The open issues for index+log include:
- Is GC multi-threaded?
- Does value log GC require index queries?
- Must the index be cached?
- Is block compression possible?
- With an LSM as the index how is relocating an entry in the value log supported?
Is GC multi-threaded?
- I hope so.
- It hasn't been in some of the index+log papers/systems.
Does value log GC require index queries?
- Yes, in most of the index+log papers/systems this is required to determine whether a value is live when scanning the value log during GC
- HashKV proposed a solution that doesn't require such queries. It is a wonderful paper but I think there are more things to figure out. The general idea is to hash KV pairs into buckets such that all keys for a bucket will fit in memory during GC. GC then reads the value log segments for a bucket twice -- first to get the keys, second to copy the live KV pairs into a new log segment. I wonder if managing the hash bucket ranges has things in common with linear and extendible hashing.
Must the index be cached?
- The index for index+log might be 10X larger than for an LSM because an LSM uses a block index while index+log uses a row index. A block index has a key+pointer per block and a row index has that per row. An LSM only needs a block index because rows are clustered by key.

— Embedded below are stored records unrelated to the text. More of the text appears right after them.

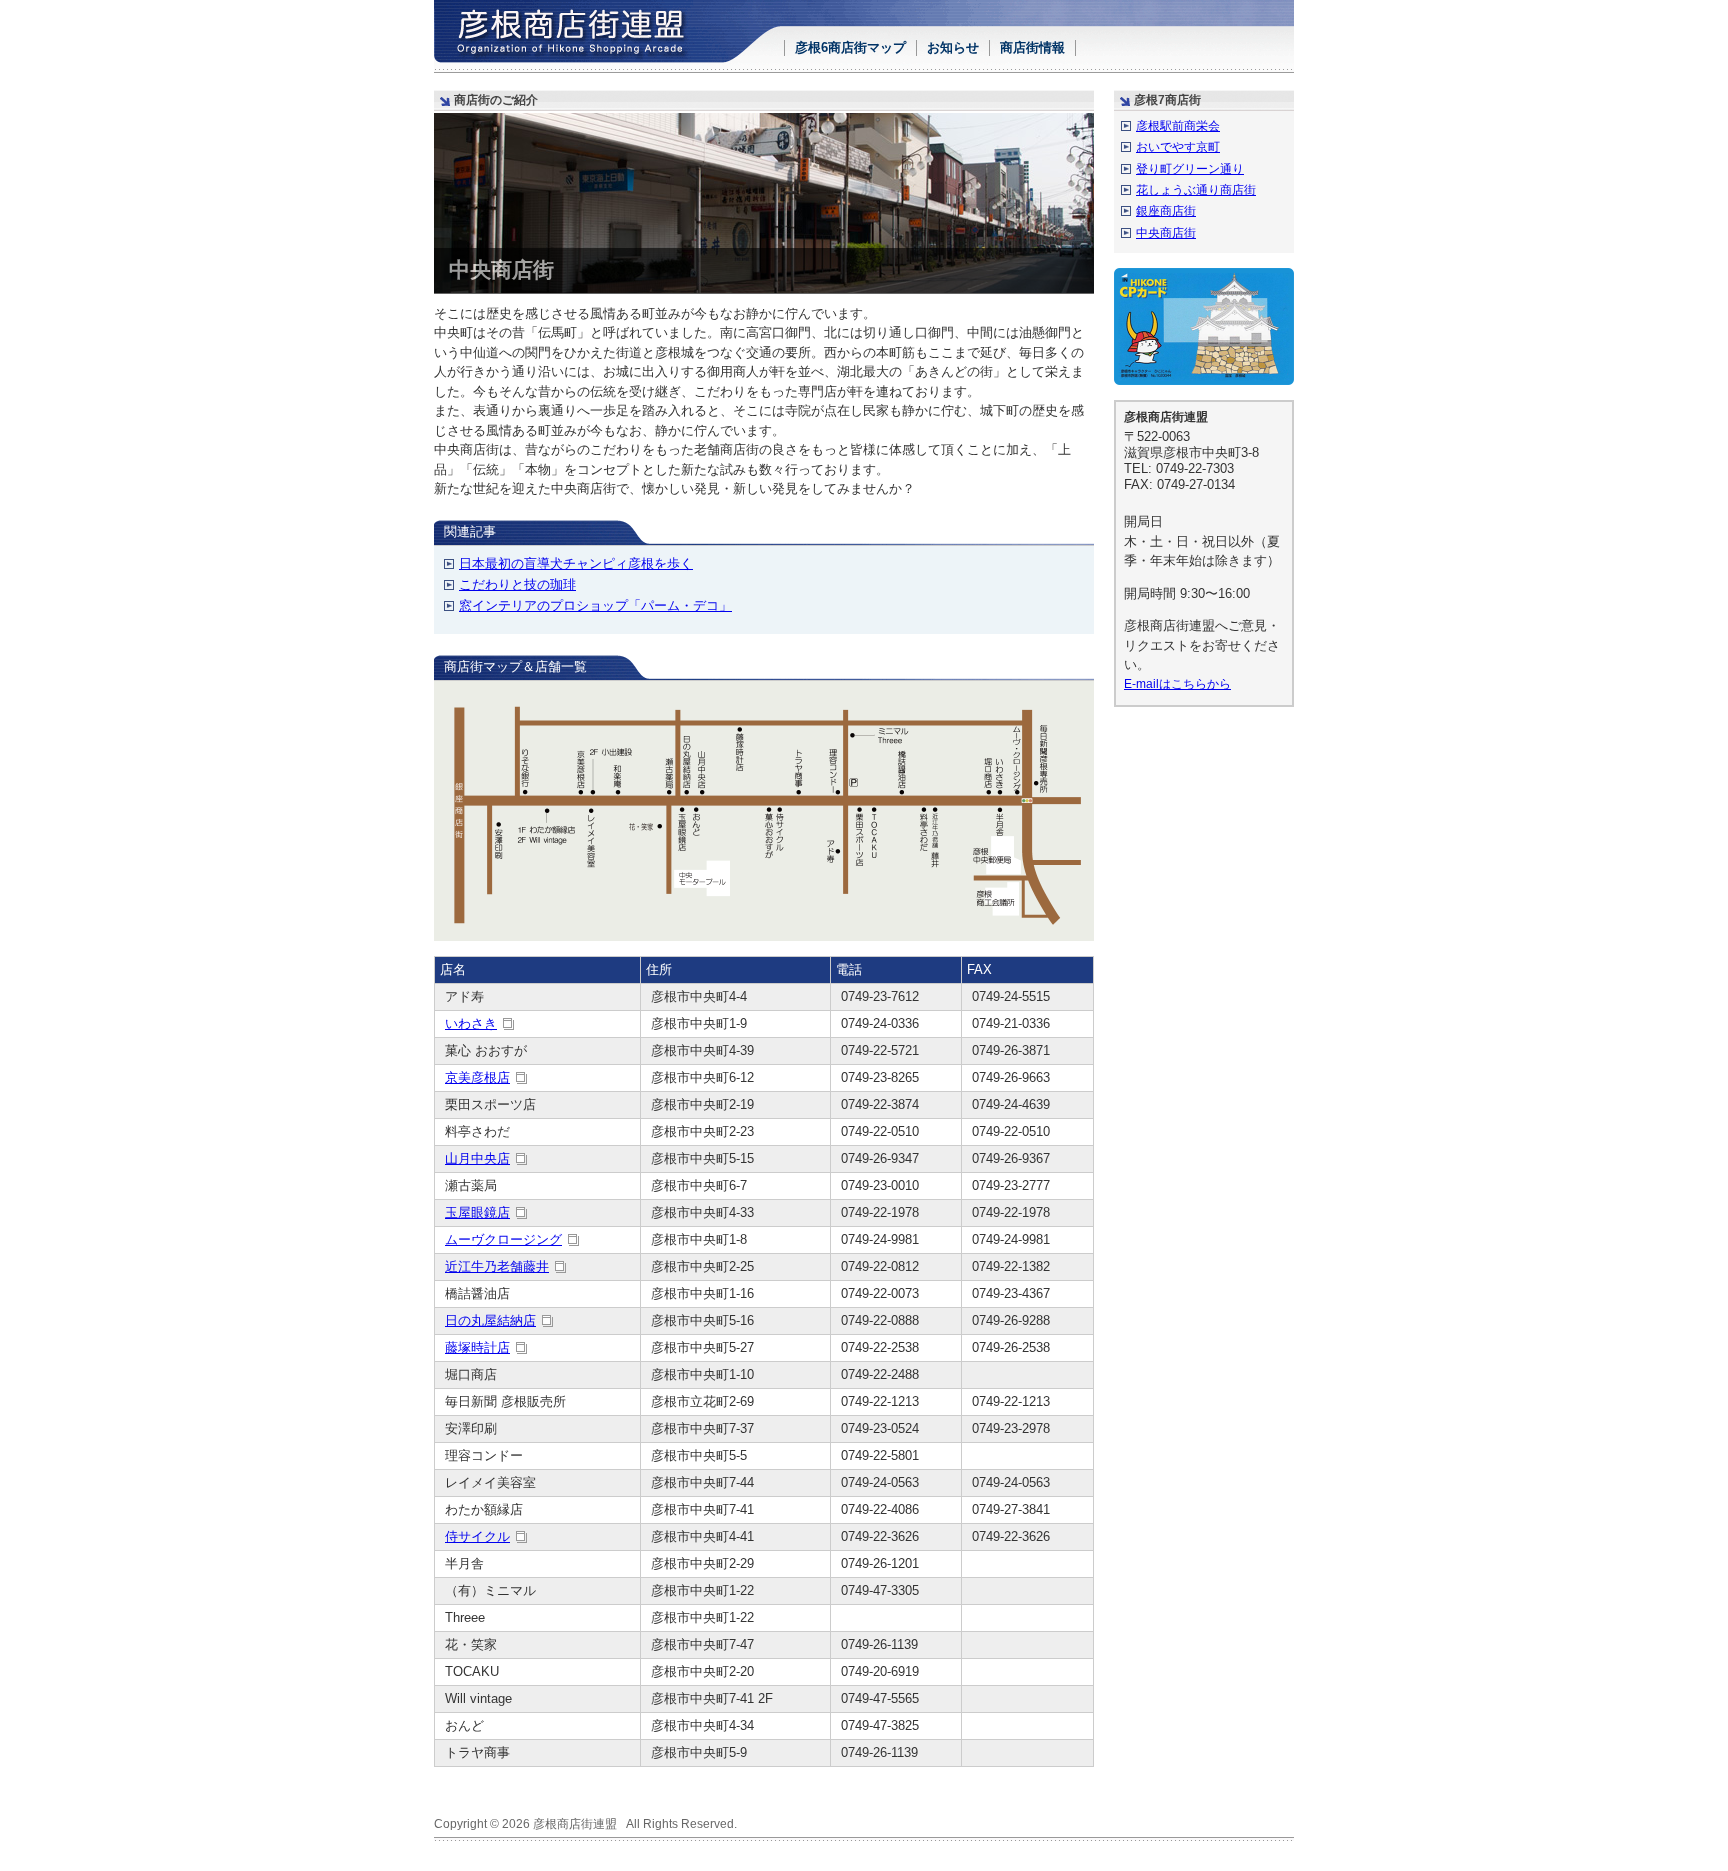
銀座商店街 (1166, 210)
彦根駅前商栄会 (1178, 125)
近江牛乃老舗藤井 (497, 1266)
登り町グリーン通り (1190, 168)
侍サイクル (477, 1536)
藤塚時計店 (477, 1347)
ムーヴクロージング (503, 1239)
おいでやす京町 (1178, 146)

- To do at most one IO per point query for a database larger than memory the index must be cached for index+log to avoid index IO as the IO is spent reading the value log. If the <= 1 IO / query constraint is then cache-amp is larger for index+log compared to LSM because the index+log index is larger (see #1).
- If value log GC queries the index to determine whether each value is live then this query shouldn't do IO or GC will be too slow and inefficient. This is another reason for caching the index+log index.

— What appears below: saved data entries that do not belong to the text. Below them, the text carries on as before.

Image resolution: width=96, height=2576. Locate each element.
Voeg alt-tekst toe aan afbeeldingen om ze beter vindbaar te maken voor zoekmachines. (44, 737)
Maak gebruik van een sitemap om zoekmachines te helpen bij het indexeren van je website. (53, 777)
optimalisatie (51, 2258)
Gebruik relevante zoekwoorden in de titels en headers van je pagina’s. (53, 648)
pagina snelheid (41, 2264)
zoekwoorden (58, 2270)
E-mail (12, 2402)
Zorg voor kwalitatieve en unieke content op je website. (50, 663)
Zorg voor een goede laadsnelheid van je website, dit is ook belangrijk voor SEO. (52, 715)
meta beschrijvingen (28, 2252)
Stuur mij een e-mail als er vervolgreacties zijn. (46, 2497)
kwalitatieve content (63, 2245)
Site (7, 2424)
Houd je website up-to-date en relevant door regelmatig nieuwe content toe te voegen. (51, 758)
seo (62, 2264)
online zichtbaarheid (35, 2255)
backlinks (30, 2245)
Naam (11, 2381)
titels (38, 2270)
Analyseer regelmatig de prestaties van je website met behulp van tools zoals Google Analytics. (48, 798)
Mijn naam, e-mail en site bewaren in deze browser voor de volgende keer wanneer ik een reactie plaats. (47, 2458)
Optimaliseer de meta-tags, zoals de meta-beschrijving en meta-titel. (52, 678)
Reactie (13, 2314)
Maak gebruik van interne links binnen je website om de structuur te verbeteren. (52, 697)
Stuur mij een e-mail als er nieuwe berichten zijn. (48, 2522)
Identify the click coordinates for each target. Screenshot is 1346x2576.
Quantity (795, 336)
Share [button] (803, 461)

- If the index must be cached then maybe an LSM isn't the best choice. Consider an index structure optimized for a main-memory DBMS.
Is block compression possible?
- I hope so but this hasn't been explained in some of the index+log papers/systems.
- Per-record compression can be done instead of block compression. That will have a lower compression rate but less CPU overhead when decompressing on read.
- It might be hard to do block compression the first time a KV pair is written to a value log. One option is to write to a redo log until enough data is available to do block compression and then write to the value log. Another option is to defer block compression until KV pairs are rewritten during GC.
When the index is an LSM what happens when values are moved?
- This is an issue that I learned about via CockroachDB. I should have figured it out long ago but mistakes happen.
- The LSM tree is read in order -- top to bottom with leveled compaction and left to right with tiered compaction. This guarantees that the correct result is returned with respect to visibility. If the first entry for a key is a tombstone then the search can stop (ignoring snapshot reads).
- Value log GC moves live KV pairs to new log segments. To find the KV pair after the move either the index entry must be updated or the index entry must have a logical value log key and then another index is needed to map the logical value log key to a physical value log (filename, offset).
- Updating the LSM index entry to reference the new value log location (filename, offset) can be done by inserting a new KV pair into the LSM but that either breaks read consistency semantics or complicates read processing. It would break LSM read processing because inserting back into the LSM implies this is a new write, but it just a move for GC. Something other than an LSM that supports update-in-place makes this easier.
- Details on using a logical value log key are explained in a CockroachDB github issue.